Cryptographic hash functions take an input of arbitrary length and produces a fixed length output. The special features are that the outputs are deterministic (the same input always generates the same output) and yet the outputs are apparently “random” – two similar inputs are likely to produce very different outputs, and it’s difficult to determine the input by looking at the output.

A common application of hashing is in storing passwords. Many systems store only the hash of a user’s password along with their username. This ensures that even if someone gains access to the stored data, users’ actual passwords are not exposed. When a user types in a password on such a system, the password handling software grants access if the hash value generated from the user’s entry matches the hash stored in the password database.

We said above that it is difficult to determine an input given an output. Password cracking is a family of techniques for accomplishing this difficult (but possible!) task. That is, let’s say we have access to a user’s password hash only. Can we figure out their password? We could then use it to log in, and it may also be shared across their accounts which we could also access.

In some cases, password cracking can exploit the structure of a hash function; this is a topic for a cryptography class. In our case, we will take a more brute-force approach: trying variations on existing known passwords, under the assumption that many passwords are easy to guess.

Getting Started

To get started, visit the Github Classroom assignment link. Select your username from the list (or if you don’t see it, you can skip and use your Github username). A repository will be created for you to use for your work. This PA should be completed on the ieng6 server. Refer this section in Week 1’s Lab for instructions on logging in to your account on ieng6 and working with files on the server.

NOTE

The auto-grader uses the C11 standard of the C programming language

Overall Task

We’ll start by describing the overall task and goal so it’s clear where you’re going. However, don’t start by trying to implement this exactly – use the milestones below to get there.

pwcrack Password Cracker

Write a program pwcrack that takes one command-line argument, the SHA256 hash of a password in hex format.

The program then reads from stdin potential passwords, one per line (assumed to be in UTF-8 format).

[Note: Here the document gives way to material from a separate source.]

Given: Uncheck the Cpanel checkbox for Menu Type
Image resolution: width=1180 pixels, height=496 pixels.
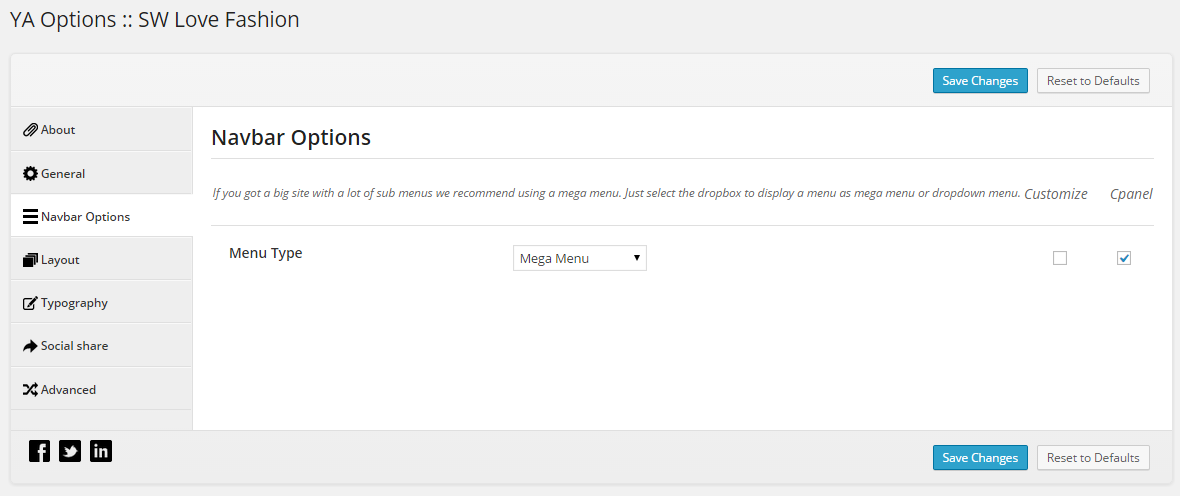Looking at the screenshot, I should coord(1124,258).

The program should, for each password:

  • Check if the SHA256 hash of the potential password matches the given hash
  • Check if the SHA256 hash of the potential password with each of its ASCII characters uppercased or lowercased matches the given hash

If a matching password is found, the program should print

Found password: SHA256(<matching password>) = <hash>

If a matching password is not found, the program should print:

Did not find a matching password

Compiling Your Code

On ieng6

Because the OpenSSL libraries on ieng6 are not in the default library search path, you need to use this command:

gcc -L/usr/lib/x86_64-linux-gnu/ *.c -o pwcrack -lcrypto -lssl

The -L flag tells the compiler where to find the crypto libraries during linking.

On Other Systems

On most other Linux systems or macOS, you can compile with:

gcc *.c -o pwcrack -lcrypto

Examples

seCret has a SHA256 hash of a2c3b02cb22af83d6d1ead1d4e18d916599be7c2ef2f017169327df1f7c844fd, and notinlist has a SHA256 hash of 21d3162352fdd45e05d052398c1ddb2ca5e9fc0a13e534f3c183f9f5b2f4a041

$ ./pwcrack a2c3b02cb22af83d6d1ead1d4e18d916599be7c2ef2f017169327df1f7c844fd
Password
NeverGuessMe!!
secret
Found password: SHA256(seCret) = a2c3b02cb22af83d6d1ead1d4e18d916599be7c2ef2f017169327df1f7c844fd
$ ./pwcrack 21d3162352fdd45e05d052398c1ddb2ca5e9fc0a13e534f3c183f9f5b2f4a041
Password
NeverGuessMe!!
secret
<Press Ctrl-D for end of input>
Did not find a matching password

We could also put the potential passwords in a file:

$ cat guesses.txt
Password
NeverGuessMe!!
secret
$ ./pwcrack a2c3b02cb22af83d6d1ead1d4e18d916599be7c2ef2f017169327df1f7c844fd < guesses.txt
Found password: SHA256(seCret) = a2c3b02cb22af83d6d1ead1d4e18d916599be7c2ef2f017169327df1f7c844fd

NOTE

we only consider single-character changes when trying uppercase/lowercase variants of the guesses (i.e. we DON’T try all possible capitalizations of the string): In the example below, the correct password is NOT found because going from SECRET to seCret would require 5 characters to be changed.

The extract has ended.